Jealousy is defined as the killing feeling that grips your heart when you see something good or something that your heart yearns and the other gets.

So what does this friend in question have that I do not. And that would make me so jealous??

I reason and question with A, and finally realize, as a matter of fact rather, that may be it is just me. You know, just me who's thinking that "this is happy" "this is sad" "this is more" "this is less"

So when I see and believe that I am having "less" and she is having "more", I rather astonishinigly become jealous of FRiend!!

And how I reflect it, is from the tons of fights that I have with her. From the rude expectations that I have, ok not that rude, but wrong to a point.

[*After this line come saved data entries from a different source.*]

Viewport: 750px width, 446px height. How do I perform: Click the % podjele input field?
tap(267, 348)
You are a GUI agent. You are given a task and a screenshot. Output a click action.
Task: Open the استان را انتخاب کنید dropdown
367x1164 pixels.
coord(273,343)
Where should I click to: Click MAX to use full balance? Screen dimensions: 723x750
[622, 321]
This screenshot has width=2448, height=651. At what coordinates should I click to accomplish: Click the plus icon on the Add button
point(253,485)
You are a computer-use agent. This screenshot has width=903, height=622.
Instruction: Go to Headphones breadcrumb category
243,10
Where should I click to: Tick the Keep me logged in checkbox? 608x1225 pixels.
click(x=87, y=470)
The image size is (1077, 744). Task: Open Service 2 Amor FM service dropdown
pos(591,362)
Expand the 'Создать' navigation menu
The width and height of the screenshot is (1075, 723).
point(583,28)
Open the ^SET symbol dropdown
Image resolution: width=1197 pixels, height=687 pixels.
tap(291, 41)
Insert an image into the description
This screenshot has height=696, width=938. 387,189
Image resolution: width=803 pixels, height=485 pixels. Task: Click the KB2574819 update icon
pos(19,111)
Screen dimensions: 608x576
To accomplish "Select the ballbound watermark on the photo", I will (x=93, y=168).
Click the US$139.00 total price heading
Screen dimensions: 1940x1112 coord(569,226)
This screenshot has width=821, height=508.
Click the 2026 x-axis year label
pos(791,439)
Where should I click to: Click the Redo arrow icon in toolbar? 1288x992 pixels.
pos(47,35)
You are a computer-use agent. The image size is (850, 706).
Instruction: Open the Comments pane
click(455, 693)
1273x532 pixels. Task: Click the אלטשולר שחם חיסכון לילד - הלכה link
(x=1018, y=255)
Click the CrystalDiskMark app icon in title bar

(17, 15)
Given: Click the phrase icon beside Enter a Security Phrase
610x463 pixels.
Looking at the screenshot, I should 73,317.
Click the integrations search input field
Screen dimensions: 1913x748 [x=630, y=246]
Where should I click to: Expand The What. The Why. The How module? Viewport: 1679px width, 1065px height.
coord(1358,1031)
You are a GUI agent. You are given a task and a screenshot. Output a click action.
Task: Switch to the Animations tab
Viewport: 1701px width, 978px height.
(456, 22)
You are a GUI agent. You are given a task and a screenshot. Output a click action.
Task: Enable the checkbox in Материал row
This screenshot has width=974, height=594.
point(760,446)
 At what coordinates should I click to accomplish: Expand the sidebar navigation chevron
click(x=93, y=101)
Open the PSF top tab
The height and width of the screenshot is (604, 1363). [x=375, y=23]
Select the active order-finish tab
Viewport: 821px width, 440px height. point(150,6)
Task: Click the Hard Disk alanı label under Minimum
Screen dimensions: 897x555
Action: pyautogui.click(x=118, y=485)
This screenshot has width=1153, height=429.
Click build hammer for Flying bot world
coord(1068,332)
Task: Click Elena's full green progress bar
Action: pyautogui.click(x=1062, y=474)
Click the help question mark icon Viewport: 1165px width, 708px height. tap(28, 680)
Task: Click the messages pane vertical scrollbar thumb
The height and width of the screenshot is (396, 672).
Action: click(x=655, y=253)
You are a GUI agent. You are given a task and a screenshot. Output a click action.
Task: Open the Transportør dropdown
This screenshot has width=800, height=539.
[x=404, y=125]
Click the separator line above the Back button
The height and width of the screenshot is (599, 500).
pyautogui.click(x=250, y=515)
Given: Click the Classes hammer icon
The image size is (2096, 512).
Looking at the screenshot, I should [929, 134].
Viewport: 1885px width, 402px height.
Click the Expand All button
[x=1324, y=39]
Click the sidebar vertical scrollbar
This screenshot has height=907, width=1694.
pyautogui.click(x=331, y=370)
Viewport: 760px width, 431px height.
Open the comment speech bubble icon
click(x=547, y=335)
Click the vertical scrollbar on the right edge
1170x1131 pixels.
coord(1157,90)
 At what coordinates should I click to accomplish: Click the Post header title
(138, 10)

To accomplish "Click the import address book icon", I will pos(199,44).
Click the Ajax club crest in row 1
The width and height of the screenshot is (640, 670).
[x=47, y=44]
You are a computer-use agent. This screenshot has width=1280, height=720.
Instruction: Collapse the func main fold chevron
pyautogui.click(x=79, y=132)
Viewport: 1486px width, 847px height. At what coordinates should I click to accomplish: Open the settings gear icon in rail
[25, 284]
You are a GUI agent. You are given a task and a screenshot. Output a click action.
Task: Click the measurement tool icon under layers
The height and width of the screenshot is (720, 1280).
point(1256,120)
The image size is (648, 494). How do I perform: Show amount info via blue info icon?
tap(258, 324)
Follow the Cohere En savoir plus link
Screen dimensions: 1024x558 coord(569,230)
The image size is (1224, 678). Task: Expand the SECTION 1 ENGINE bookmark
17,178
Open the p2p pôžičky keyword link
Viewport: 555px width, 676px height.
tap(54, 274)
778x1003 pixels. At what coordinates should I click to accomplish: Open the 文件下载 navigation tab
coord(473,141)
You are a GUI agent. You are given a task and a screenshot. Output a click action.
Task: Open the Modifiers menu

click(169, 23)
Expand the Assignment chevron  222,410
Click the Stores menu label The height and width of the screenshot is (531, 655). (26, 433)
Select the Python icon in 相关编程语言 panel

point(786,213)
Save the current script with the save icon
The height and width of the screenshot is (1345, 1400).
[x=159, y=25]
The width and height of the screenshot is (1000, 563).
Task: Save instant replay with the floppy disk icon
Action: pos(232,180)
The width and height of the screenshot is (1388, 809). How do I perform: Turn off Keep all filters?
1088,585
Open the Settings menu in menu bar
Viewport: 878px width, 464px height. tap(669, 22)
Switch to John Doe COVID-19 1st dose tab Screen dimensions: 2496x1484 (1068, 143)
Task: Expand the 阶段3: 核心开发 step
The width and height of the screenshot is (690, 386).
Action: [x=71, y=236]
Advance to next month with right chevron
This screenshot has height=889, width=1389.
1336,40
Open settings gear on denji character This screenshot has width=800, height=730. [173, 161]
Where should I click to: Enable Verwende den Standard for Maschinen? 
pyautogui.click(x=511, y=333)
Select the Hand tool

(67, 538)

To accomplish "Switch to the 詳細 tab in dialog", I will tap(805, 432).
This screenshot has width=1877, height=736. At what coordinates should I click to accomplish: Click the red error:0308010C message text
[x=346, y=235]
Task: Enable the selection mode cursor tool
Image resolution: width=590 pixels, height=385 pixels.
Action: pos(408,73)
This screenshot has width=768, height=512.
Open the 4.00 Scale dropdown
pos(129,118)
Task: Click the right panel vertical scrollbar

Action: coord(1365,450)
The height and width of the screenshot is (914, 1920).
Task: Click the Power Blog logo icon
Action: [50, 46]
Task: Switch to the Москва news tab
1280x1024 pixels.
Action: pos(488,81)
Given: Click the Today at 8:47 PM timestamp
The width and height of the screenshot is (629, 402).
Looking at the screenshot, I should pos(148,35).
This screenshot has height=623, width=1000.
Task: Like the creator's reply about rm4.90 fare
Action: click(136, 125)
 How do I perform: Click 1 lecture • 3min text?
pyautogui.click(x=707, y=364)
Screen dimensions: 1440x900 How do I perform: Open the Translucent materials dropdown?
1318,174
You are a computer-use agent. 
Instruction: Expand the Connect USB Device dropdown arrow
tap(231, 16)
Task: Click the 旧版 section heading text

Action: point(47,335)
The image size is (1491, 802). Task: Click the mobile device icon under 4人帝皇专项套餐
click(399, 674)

But then, when I see her adapting to all the roles that she has played so gracefully in life, I realize I do not do that. I crib. I cry. If I have to act like a mouldable clay, I may, I rather will, but not without showing some support, some restrain. I am like that.
She adapted, she adapts. She sees how to make the best of the situation in front of her, and makes hay outta it.

Is this adapatibility that I am jealous of? or is the factors surrounding her that I am jeaolous of??

Am I really actually jealous?

I still remember the smile and joy I get when I used to see her cherish and achieve things that she had always dreamt of. The high marks that she secured, the amazing talents that she has ...and the way she displayed them all. They made me feel proud that she is my friend. The smile that I used to get when I used to see fight for the minutest of the mark, and get it. If there was a triumph involved, I used to be happy with her. For her. And always have been. I do not ever remember being fake.

Then why today these thoughts?

Has life come to such a crossroad where I cannot see anything other than others, and their lives?? Have I grown that timid and tiny that I need a limitless tall ladder to overlook the crowd and see my world?

Or has the world broken into so many pieces or rather just misplaced some pieces of the jigsaw puzzle, that I am completely lost looking for it?

Well, answers I do not have. Not for the moment.

All I can say, is , If I am actually thinking what I have been thinking, that makes me a bad person at heart.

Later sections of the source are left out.